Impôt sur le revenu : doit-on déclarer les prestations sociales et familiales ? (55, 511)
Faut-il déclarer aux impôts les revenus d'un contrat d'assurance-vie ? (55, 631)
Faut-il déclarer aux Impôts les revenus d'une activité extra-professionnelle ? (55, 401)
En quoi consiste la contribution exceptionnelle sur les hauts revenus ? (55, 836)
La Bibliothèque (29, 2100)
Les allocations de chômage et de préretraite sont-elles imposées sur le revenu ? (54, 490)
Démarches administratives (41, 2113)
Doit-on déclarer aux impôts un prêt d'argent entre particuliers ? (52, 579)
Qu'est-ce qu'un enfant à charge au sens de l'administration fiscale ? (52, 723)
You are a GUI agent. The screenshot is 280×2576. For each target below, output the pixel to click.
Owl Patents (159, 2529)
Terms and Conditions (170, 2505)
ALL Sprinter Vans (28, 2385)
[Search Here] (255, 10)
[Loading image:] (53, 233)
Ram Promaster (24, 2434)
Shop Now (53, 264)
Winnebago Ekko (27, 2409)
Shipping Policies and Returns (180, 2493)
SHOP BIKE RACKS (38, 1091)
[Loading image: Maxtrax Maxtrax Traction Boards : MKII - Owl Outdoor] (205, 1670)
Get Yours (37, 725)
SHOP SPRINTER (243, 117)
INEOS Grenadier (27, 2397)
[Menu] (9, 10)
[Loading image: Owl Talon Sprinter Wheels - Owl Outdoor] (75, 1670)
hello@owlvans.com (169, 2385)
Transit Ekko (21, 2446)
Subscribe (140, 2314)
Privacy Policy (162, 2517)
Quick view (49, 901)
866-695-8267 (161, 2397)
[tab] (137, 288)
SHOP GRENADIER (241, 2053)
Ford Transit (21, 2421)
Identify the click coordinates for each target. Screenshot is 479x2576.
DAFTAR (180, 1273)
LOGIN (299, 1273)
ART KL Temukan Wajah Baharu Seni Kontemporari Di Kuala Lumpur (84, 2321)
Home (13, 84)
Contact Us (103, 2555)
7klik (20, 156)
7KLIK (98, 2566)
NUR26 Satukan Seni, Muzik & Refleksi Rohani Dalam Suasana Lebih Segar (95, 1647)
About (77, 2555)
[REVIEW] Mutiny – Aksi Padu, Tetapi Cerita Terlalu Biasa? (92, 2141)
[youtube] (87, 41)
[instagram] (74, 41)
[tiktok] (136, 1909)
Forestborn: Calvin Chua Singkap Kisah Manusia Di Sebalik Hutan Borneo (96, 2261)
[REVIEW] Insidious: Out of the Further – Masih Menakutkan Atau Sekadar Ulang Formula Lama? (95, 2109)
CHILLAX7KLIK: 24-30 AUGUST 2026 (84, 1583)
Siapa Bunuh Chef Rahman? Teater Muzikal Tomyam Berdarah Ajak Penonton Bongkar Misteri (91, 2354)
══════
▶ **To do**:
Take the lines above and retype all of them exactly.

▶ **Answer to this task**:
Impôt sur le revenu : doit-on déclarer les prestations sociales et familiales ? (55, 511)
Faut-il déclarer aux impôts les revenus d'un contrat d'assurance-vie ? (55, 631)
Faut-il déclarer aux Impôts les revenus d'une activité extra-professionnelle ? (55, 401)
En quoi consiste la contribution exceptionnelle sur les hauts revenus ? (55, 836)
La Bibliothèque (29, 2100)
Les allocations de chômage et de préretraite sont-elles imposées sur le revenu ? (54, 490)
Démarches administratives (41, 2113)
Doit-on déclarer aux impôts un prêt d'argent entre particuliers ? (52, 579)
Qu'est-ce qu'un enfant à charge au sens de l'administration fiscale ? (52, 723)
You are a GUI agent. The screenshot is 280×2576. For each target below, output the pixel to click.
Owl Patents (159, 2529)
Terms and Conditions (170, 2505)
ALL Sprinter Vans (28, 2385)
[Search Here] (255, 10)
[Loading image:] (53, 233)
Ram Promaster (24, 2434)
Shop Now (53, 264)
Winnebago Ekko (27, 2409)
Shipping Policies and Returns (180, 2493)
SHOP BIKE RACKS (38, 1091)
[Loading image: Maxtrax Maxtrax Traction Boards : MKII - Owl Outdoor] (205, 1670)
Get Yours (37, 725)
SHOP SPRINTER (243, 117)
INEOS Grenadier (27, 2397)
[Menu] (9, 10)
[Loading image: Owl Talon Sprinter Wheels - Owl Outdoor] (75, 1670)
hello@owlvans.com (169, 2385)
Transit Ekko (21, 2446)
Subscribe (140, 2314)
Privacy Policy (162, 2517)
Quick view (49, 901)
866-695-8267 (161, 2397)
[tab] (137, 288)
SHOP GRENADIER (241, 2053)
Ford Transit (21, 2421)
Identify the click coordinates for each target. Screenshot is 479x2576.
DAFTAR (180, 1273)
LOGIN (299, 1273)
ART KL Temukan Wajah Baharu Seni Kontemporari Di Kuala Lumpur (84, 2321)
Home (13, 84)
Contact Us (103, 2555)
7klik (20, 156)
7KLIK (98, 2566)
NUR26 Satukan Seni, Muzik & Refleksi Rohani Dalam Suasana Lebih Segar (95, 1647)
About (77, 2555)
[REVIEW] Mutiny – Aksi Padu, Tetapi Cerita Terlalu Biasa? (92, 2141)
[youtube] (87, 41)
[instagram] (74, 41)
[tiktok] (136, 1909)
Forestborn: Calvin Chua Singkap Kisah Manusia Di Sebalik Hutan Borneo (96, 2261)
[REVIEW] Insidious: Out of the Further – Masih Menakutkan Atau Sekadar Ulang Formula Lama? (95, 2109)
CHILLAX7KLIK: 24-30 AUGUST 2026 (84, 1583)
Siapa Bunuh Chef Rahman? Teater Muzikal Tomyam Berdarah Ajak Penonton Bongkar Misteri (91, 2354)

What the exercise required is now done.